-- START Source document --

If anything, rather than being graphically violent in a way that a show such as Penny Dreadful or Ripper Street frequently are, and Buffy the Vampire Slayer was, the new Dr Jekyll is presented in a softer way: he’s basically a dual-identity super-hero who is also a bit of a dick.

Exiled from the beaten path and gets a bit violent when you make him angry? That’s the Hulk. Running in to an alleyway to rescue a damsel in distress? That’s Batman. Inherited family traits that make him superhuman? That’s Superman. Forcibly kisses a girl because he knows she really wants it? That’s “Blurred Lines” minus the lawsuit. Trashes a hotel room then fights in a bar due to a superiority complex? That’s standard celebrity news fodder for The Hollywood Reporter. How much the show will lean on the “evil is needed to fight evil” trope remains to be seen, and what they categorize as “bad” so far does feel distinctly pre-watershed. I suspect that as the show develops there will be less standing on prostrate girls for fun, and more Star Wars-style fighting of the force within, otherwise as with the classic story, it gets increasingly harder to root for someone who is knowingly malicious and decadent just because they are what they are: a bit of a dick.

-- END Source document --

Exercise 1:
Answer these questions from the Dr Jekyll review:
(a) Which figure does the review match to being exiled from the beaten path and getting a bit violent when made angry?
(b) What does the writer suspect there will be less of as the show develops?
(c) How does the review describe the new Dr Jekyll in its opening sentence?
Exercise 2: List every superhero named in the Dr Jekyll review.
Exercise 3: Resume the Dr Jekyll review from the point where it stops.
The lines after this review aren't needed for anything here.

-- START Source material --

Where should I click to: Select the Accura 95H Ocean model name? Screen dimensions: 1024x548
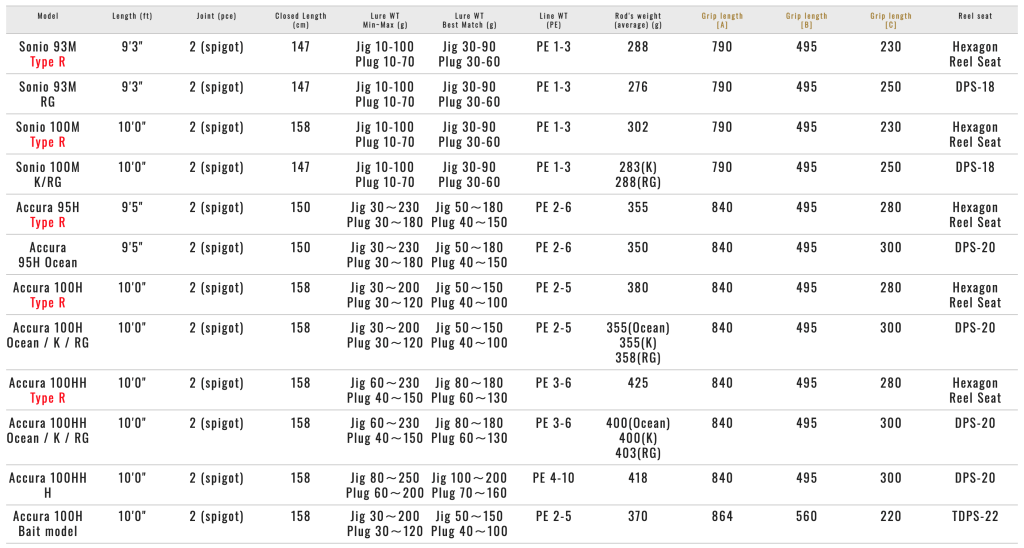tap(48, 255)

-- END Source material --

Task response 1:
(a) The Hulk.
(b) Standing on prostrate girls for fun.
(c) As a dual-identity super-hero who is also a bit of a dick.

Task response 2: The Hulk, Batman, Superman

Task response 3:
Jekyll is both the best and worst of us, but in this version he doesn’t physically change that much. There’s no ape-like shrunken figure as with the original telling; just as there’s no horrendously overblown monstrosity such as one can find in the film adaptation of The League of Extraordinary Gentlemen. This Jekyll follows the classic 1920 and 1931 adaptations, where with the aid of some inventive camera and lighting work, the actor’s change in physicality and posture ultimately reflects their inner turmoil; but imagine that all channeled majestically through Star Trek: The Original Series, whereby black-eyeliner and mad-hair delineates the “evil” counterpart.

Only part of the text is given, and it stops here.